### What is expected
Return the text of every entry below verbatim, line for line, omitting the pictures.

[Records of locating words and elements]
+-------+

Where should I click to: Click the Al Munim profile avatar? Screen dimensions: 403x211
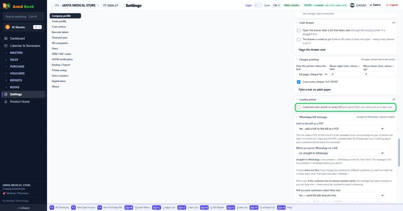point(8,27)
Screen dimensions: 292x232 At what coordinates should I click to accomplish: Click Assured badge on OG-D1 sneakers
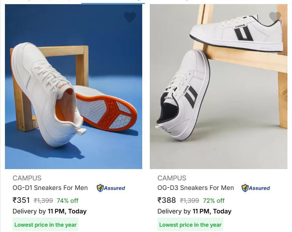111,188
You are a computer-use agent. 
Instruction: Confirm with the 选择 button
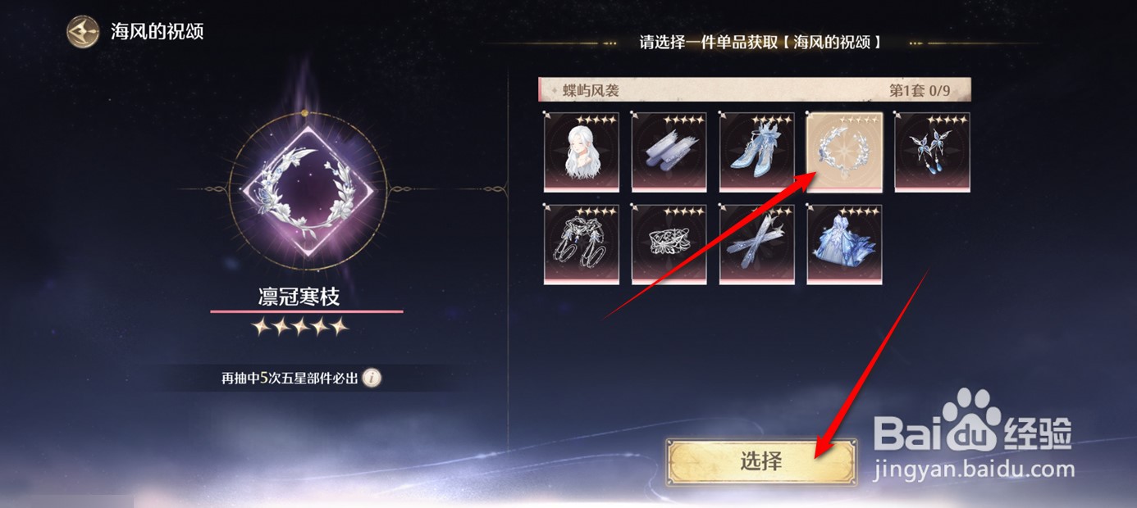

+-------+

### The result
Where should I click to: Click the Al Munim profile avatar? Screen dimensions: 403x211
point(8,27)
Screen dimensions: 292x232 At what coordinates should I click to accomplish: Click Assured badge on OG-D1 sneakers
111,188
You are a computer-use agent. 
Instruction: Confirm with the 选择 button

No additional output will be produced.